─── EXTRACT PROVIDED

WEDNESDAY, June 20, 2018 (HealthDay News) — The first confirmed human case of Keystone virus — named after the location in the Tampa Bay area where it was first identified in 1964 — has been diagnosed in a Florida teen, but it’s likely that infection with the mosquito-borne disease is common among state residents, researchers report.

University of Florida researchers describe the case of a teenage boy who went to an urgent care clinic in North Central Florida with a rash and fever in August 2016, during the Zika virus epidemic in Florida and the Caribbean. Tests on the patient were negative for Zika or related viruses, but did reveal Keystone virus infection, according to the study published online June 9 in Clinical Infectious Diseases.

“This virus is part of a group commonly known as the California serogroup of viruses,” first author, John Lednicky, Ph.D., a research professor in the department of environmental and global health and a member of the Emerging Pathogens Institute, said in a statement. “These viruses are known to cause encephalitis in several species, including humans.”

The teenager in Florida did not have symptoms of encephalitis. But the study authors reported that the virus grew well in mouse brain cell cultures, which suggests that Keystone can infect brain cells and may pose a risk for brain infections. While this is the first documented case of Keystone infection in a human, it’s long been suspected that such infections occur.

──────

PROBLEM STATEMENT
In the report on the Keystone virus case, what symptoms did the teenage boy have when he went to the urgent care clinic?

─── DATA FOR REVIEW

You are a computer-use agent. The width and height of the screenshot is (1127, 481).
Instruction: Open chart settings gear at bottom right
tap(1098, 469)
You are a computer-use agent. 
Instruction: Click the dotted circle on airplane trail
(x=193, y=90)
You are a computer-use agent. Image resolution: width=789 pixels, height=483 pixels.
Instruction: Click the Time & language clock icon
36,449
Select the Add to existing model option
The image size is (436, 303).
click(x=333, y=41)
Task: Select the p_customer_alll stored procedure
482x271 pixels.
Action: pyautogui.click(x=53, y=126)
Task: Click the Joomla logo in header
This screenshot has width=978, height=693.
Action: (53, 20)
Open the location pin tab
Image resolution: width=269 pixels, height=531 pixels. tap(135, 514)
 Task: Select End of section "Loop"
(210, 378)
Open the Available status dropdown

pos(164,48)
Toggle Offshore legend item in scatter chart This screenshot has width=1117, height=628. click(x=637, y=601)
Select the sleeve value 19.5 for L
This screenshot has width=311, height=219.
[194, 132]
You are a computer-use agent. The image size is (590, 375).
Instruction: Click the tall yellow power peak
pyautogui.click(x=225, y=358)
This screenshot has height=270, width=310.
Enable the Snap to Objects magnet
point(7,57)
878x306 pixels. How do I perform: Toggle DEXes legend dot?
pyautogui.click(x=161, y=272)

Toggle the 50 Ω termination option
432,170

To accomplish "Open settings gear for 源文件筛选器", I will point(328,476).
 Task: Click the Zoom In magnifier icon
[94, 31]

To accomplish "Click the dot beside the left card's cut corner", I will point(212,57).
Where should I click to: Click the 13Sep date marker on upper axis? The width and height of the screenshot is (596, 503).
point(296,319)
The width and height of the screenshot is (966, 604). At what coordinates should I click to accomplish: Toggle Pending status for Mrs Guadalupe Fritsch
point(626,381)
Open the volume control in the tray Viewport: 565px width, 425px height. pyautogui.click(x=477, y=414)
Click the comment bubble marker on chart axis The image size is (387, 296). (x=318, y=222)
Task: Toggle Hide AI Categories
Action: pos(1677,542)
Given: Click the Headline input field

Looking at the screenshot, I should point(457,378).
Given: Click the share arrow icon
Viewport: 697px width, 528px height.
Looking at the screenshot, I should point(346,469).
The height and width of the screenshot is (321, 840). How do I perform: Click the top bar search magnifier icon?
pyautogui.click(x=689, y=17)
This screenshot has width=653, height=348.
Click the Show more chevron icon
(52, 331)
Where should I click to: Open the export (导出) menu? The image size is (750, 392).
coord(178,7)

──────

EXPECTED OUTPUT
A rash and fever.